Brycie Fri 12-Oct-12 07:49:07

ElaineBenes I agree strongly with your first post of 00:54 and think that's very well put. But I have seen what Toobs is talking about, not in Kenyam but two other countries. I ws pretty disgusted by it I must say.

financialwizard Fri 12-Oct-12 08:01:35

My husband is forces and has served in some places that the government give aid to. He says that the people don't get it and that the government of these countries just get richer.

He also said that he went to a country once where Oxfam, or a similar charity had built huts and things for families to live in and shortly after the charity left the huts were torn down by the people they were built for.

I normally do give to charity, but this Christmas I have a friend who has not got 2 pennies to rub together thankstoherex and I am helping her out instead because she has twin boys that will not get a Christmas otherwise.

MrsKeithRichards Fri 12-Oct-12 08:02:17

In principle, you are being unreasonable.

I accept the issues that exist in getting aid to the right places but I do not begrudge it being given in the first place.

financialwizard Fri 12-Oct-12 08:13:58

and Elainebenes is right. They need to learn how to grow and sustain their own resources likeweshould

threesocksmorgan Fri 12-Oct-12 08:37:35

ya so nbu
I cannot for the life of me get it.
we cannot afford to give money away like this

GoSakuramachi Fri 12-Oct-12 08:39:54

You're on a sticky wicket complaining about aid to places like India. Consider it reparations for the years you colonised them and stole all of their natural resources.
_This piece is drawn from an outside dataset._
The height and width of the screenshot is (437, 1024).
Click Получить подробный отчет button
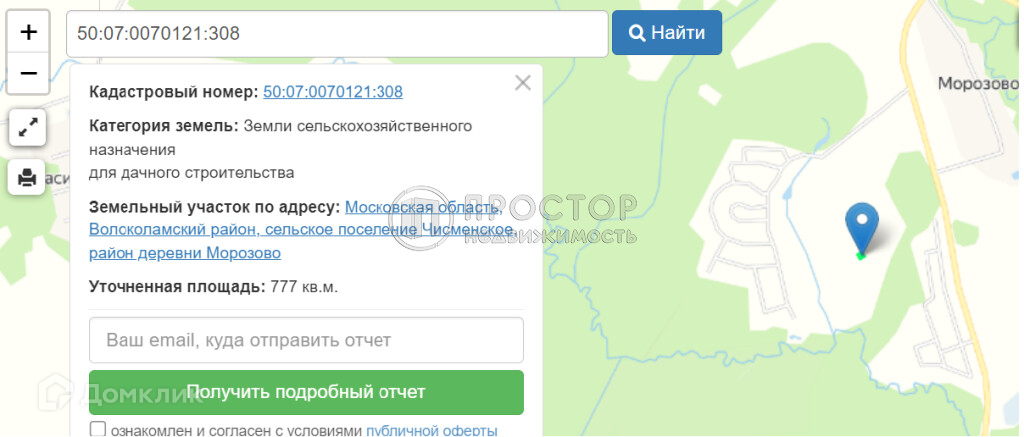coord(306,392)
I agree with MrsKeithRichards I would never begrudge helping those less fortunate than me, even if there are issues with making sure it gets to the right people or issues in my own country (you have to remember our country has contributed to a lot of these countries being pretty fucked up, too). I don't think what people are going through in this country is at all comparable to what people in the Sudan, Somalia, Afghanistan etc, go through on daily basis. I'd also point out that it's not just a moral issue either, it would benefit our economy if a lot of poor countries became more developed and wished to trade goods with us.
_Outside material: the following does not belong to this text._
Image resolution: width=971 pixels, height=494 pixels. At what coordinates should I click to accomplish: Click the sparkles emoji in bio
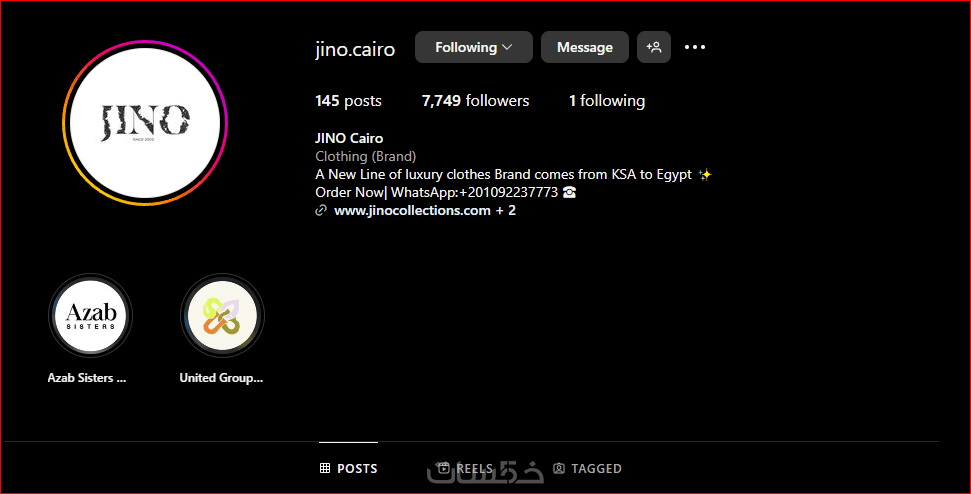click(705, 175)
As many people said we need to make sure we're dealing with core issues such as lack of education, healthcare etc and not just providing them with food and materials, which is essentially just putting a sticky plaster on a massive wound.
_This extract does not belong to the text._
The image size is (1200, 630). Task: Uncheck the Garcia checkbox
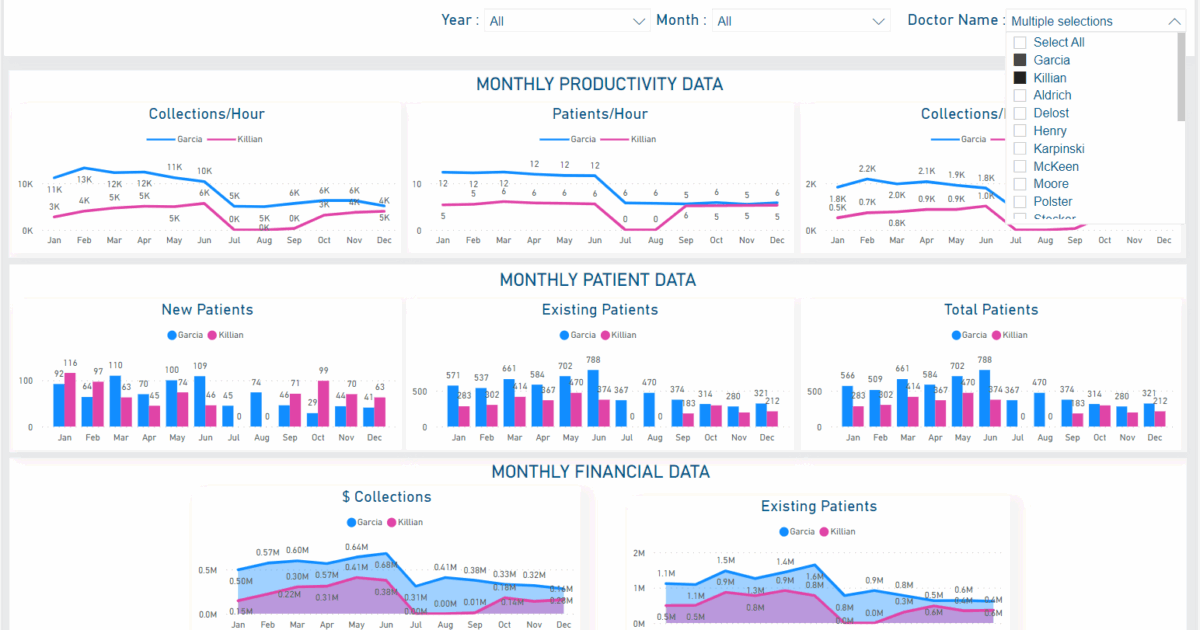[1020, 60]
Faylalu Fri 12-Oct-12 09:42:32

I agree the charity begins at home. I donate to two charities (£2 each a month) and one actually called up asking for more. I explained that I couldn't afford more as money is so tight (I've lost my job, Im pregnant, have a 2 yo and had some mental health issues), but they badgered me about donating more money - it made me soooo mad! He wouldn't take no for an answer so in the end I had to threaten to cancel the whole donation if he didn't piss off. I'm angry that Ive been paying huge taxes for all my working life and to get benefits when I need them the most I feel like a criminal, that I have to jump through hundreds of hoops, prove everything and some people never work! Now Dave wants to cut Maternity Allowance and billions of £'s in other benefits. We're not destitute, but we are poor. So, no you're not being unreasonable at all. My husband and I want out of this country as I don't feel that the govt are in it for people like us.

threesocksmorgan Fri 12-Oct-12 10:05:43

GoSakuramachi Fri 12-Oct-12 08:39:54
You're on a sticky wicket complaining about aid to places like India. Consider it reparations for the years you colonised them and stole all of their natural resources.

what a silly statement, how can expect people now to pay for something that happened way back,
does that mean we should get aid from Germany

GoSakuramachi Fri 12-Oct-12 10:08:08

Germany paid reparations at the time.